Trad, Dixieland, New Orleans (See above) – Chicago, hot jazz

West End Blues – Joe (King) Oliver, 1928

  • Trad instrumentation:
    • Trumpet
    • Clarinet
    • Trombone
    • Piano
    • Banjo
    • Drums
    • Bass
  • Opening trumpet solo fanfare followed by cadenza in G minor pentatonic.
  • Main melody [bar 7]– trumpet. 12 bar blues in Eb
  • Clarinet harmonises with melody, trombone holds long notes often with slides.
  • Rhythm steady 4 crotchets in a bar – (cf. marching band)
  • Chorus 2 [19] – trombone improvised solo. Boc-a-da-boc in rhythm.
  • Chorus 3 [31] – clarinet ('chalumeau register) echoed by scat vocals (voice used as an instrument singing nonsense syllables). Slight disphoning (distortion) on voice – Louis Armstrong’s trademark).
  • Chorus 4 [43] - Piano solo (Earl “Fatha” Hines) Stride (10ths in left hand. Classical influences in right hand scales. Octaves at [47]. cf. Duke Ellington.
  • Chorus 5 [55] Trumpet solo with support from clarinet and trombone. Piano cadenza [63] (classical). *Freetime ending led by trumpet. (Amen)

West End Blues

  • Armstrong trumpet solo at start: fanfare-like but immediately containing an element of swing. Divides into two halves: 2nd half dotted rhythms, close to swing semiquaver triplets. Chord on final note: Bb augmented (Gb is enharmonic note for F# which leads into the G natural at start of main tune.
  • Note 12 bar blues harmonic structure I,I,I,I7,IV,IV,I,I,V7,V7,I,I. (note underlying chord sequence in jazz is known as the changes) With occasional use of substitution chord (eg 6th bar of trombone solo Ab minor)
  • Theme based on motifF#-G-Bb. Use of blue notes.(eg flat 3rd F#/Gb & flat7th - Db) Trumpet and clarinet in 3rds at first, trombone more of a bass line, banjo and bass providing a solid foundation to play against.
  • Trumpet gradually becoming more virtuosic., clarinet drops to more simple part in its chamaleau range (rich sounding bottom register) -piano and banjo play in a style called comping -the rhythmic playing of chords as a backing to a solo.
  • 2nd 12 bar section trombone solo, high (tenor range), melodic and using slide techniques, other front line players drop out but joined by milk bottle.
  • 3rd 12 bar section clarinet solo, deep in chalumeau register, Armstrong scat sings in antiphonal imitation, breaking away to greater degrees of improvised freedom.
  • 4th 12 bar section: Earl Hines piano solo, mellifluous right hand, wide stretched left hand similar to stride piano style, becoming more rhythmic and using 8ves and tremelandi, imitating wind players sustain.
  • Bar 55 wind players enter playing chords (homophonic) but trumpet crescendos on high note showing Armstrong's technical skill, especially as he stays up high for a long melisma.
  • Little coda provided by piano at first on a descending set of chords over Bb dominant pedal and finally instruments enter and produce a jazz cadence B7(enharmonic) - Eb6 (highly chromatic plagal cadence)
  • Note the way each frontline player has had a solo: a procedure largely introduced by Armstrong (previously most solo work was done by the lead player) but this became the standard approach afterwards for most types of small group jazz.


Duke (Edward) Ellington

Swing, (See above) big band, dance band – composer, New York.

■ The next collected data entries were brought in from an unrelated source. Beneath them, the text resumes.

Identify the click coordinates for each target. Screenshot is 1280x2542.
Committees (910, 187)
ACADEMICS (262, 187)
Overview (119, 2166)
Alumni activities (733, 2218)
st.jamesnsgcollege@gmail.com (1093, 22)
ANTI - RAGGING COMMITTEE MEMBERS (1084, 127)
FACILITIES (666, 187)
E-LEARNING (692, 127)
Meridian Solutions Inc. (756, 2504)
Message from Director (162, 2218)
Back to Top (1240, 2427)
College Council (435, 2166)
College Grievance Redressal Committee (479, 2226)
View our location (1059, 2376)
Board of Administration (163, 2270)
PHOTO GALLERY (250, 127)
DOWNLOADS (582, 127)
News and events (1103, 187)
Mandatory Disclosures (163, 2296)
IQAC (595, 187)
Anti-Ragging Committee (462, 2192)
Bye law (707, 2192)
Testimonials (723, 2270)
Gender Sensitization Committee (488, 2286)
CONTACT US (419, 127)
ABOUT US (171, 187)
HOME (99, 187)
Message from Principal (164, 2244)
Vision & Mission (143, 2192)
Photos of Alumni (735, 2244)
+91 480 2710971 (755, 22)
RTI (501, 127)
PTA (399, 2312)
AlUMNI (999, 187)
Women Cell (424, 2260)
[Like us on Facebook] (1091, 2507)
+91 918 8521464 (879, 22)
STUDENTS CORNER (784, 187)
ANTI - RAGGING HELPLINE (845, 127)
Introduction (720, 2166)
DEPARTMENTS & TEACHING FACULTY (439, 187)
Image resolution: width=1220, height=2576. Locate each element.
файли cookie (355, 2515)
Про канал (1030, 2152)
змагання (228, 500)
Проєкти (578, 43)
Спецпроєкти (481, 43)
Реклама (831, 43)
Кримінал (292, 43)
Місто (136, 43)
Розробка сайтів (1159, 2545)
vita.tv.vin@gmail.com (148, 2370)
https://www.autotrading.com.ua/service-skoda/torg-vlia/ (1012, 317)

Black and Tan Fantasy – Duke Ellington & Bubber Miley, 1927

  • Instrumentation – Big Band:
    • Trumpets x 2 (later 4, now 5)
    • Trombones x 2 (later 3 or 4, now 4 or 5)
    • Saxes x 5: 2 altos, 2 tenors, baritone
    • Piano
    • Banjo (later guitar)
    • Bass
    • Drums
  • Ellington’s “Jungle” style – for “African” cabarets at “The Cotton Club”
  • Opening melody “The Holy City” in Bb minor (Victorian religious ballad – classical music joke cf. ending – Chopin’s Death March).
  • 12 bar blues.

Black and Tan Fantasy

  • Early big band music from New York clubs combining saxes and brass.
  • Opening material based on white religious ballad "The Holy City" but here transformed not only by the pulsing rhythm section behind the melody instruments but also by the tonic minor key and the instrumental slides and mutes.
  • Choke cymbal barl2; leading to:
    • Alto solo showing interesting cross rhythms and standing out over background chords from rest of section.
  • Descending chromatic break, alto solo completed leading to:
    • Trumpet solo full of growling tones and using plunger mute: characteristic of Ellington's jungle style: interesting to compare with Armstrong's style eg after long opening Bb falls to a more comfortable range where the growling would be more effective.
  • Piano solo with stride left hand.
  • More growls in muted trombone solo: note - high notes for a tenor trombone. The scoring of high trombone not taking the bass line was a new technique used a lot by Ellington. eg in music such as Mood
  • Indigo and in the following little...
  • Coda Section - music derived from the famous Chopin funeral march, perhaps bemoaning the fate of the black man in American society at the time


  • ElIington was an important figure in the development of big band jazz. His contribution was to give the developing art from respectability amongst the more traditional classical composers through clever scoring and daring experimental harmonies. Ellington and Armstrong were very different in their styles. Armstrong improvised on the written music of others and his inventive performances excited all who heard them.
  • Ellington however wrote original jazz works and scored them for "jazz orchestra" becoming perhaps the first "composer" of jazz. Others tried even more crossover styles such as Gershwin who combined African and Jewish music with European classical techniques eg Rhapsody in Blue.


Miles Davies

Bebop, highly intellectual (see above)

Four – Miles Davis 1970

  • Head played twice – trumpet lead, then abandoned.
  • Several improvised choruses using experimental instrumental techniques:
    • ½ valving
    • split notes
    • bends
    • disphoning
    • stopping
  • Very fast walking bass.
  • Drums playing mainly on cymbals, with tom fills and bass drum “bombs” dropped.
  • Piano ‘comping – chords stabbed in between trumpet phrases
  • Substitution chords
  • Chromatic not pentatonic.

Four

  • Small group jazz. A reaction set in after the 2nd world war against the Big Band music as many black musicians felt their invention (jazz) had been stolen by the white musicians (Glen Miller, Benny Goodman).
  • There were still black Big Bands around (Count Basie) but far fewer and the musicians wanted a return to the more aggressive and spontaneous sounds from the old days. A more economical style evolved with piano, acoustic bass and drum kit as a rhythm section behind lead players such as Miles Davis. The Bebop style evolved which featured a more complex harmonic language, a much more complicated rhythm section backing, freeing the drums from merely playing a constant metronomic rhythm, and a fast accented improvised lead part. Once the tune had been played once (the head) the various players took turns in improvising long and daring solos. They would usually use 32 bar song form and players would become familiar with the structure and harmony knowing when their turn was coming up.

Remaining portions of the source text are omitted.